Some of the immediate needs in QSP include the following areas thought to be ripe for exploration via collaborative/integrative centers: 1) the quantitative characterization of drug targets; 2) factors affecting patient response variability; 3) better animal and tissue models; 4) re-connection of medicinal chemistry and tissue pharmacology; 5) information exchange formats extending from chemistry to electronic medical records; 6) better computational models with pharmacological mechanisms; 7) development of systems approaches to failure analysis; 8) defining of core competencies for training in QSP; 9) development of pedagogical resources; 10) novel formats for training, including that for established investigators; and 11) novel academic industry partnerships covering research and training.

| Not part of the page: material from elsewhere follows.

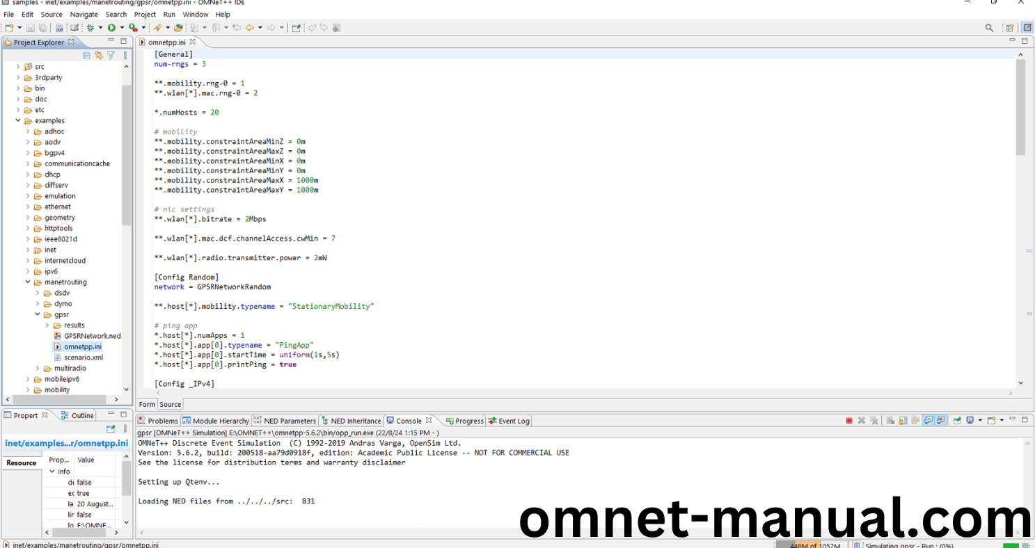The width and height of the screenshot is (1035, 548).
Task: Click the green Run button in toolbar
Action: click(111, 28)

Potential impact of Common Fund investment: The primary results of a successful QSP centers program are expected to include: 1) major advances in the fundamental understanding of how drugs act; 2) more direct translation of discoveries made in cells to patients; 3) improved biomarkers that assay directly the effects of drugs in tissues and patients; 4) a stronger scientific basis for multi-drug therapy and re-purposing of existing drugs and drug candidates abandoned in development; 5) a more rational basis for polypharmacy and predicting drug-drug interactions; 6) a higher success rate for new drug candidates successfully entering the market place with acceptable toxicities and predictive variability among patient types; 7) higher rates of success of clinical trials; and 8) a stronger investigator pool for academia and industry and a new generation of leaders in academic and industrial pharmacology.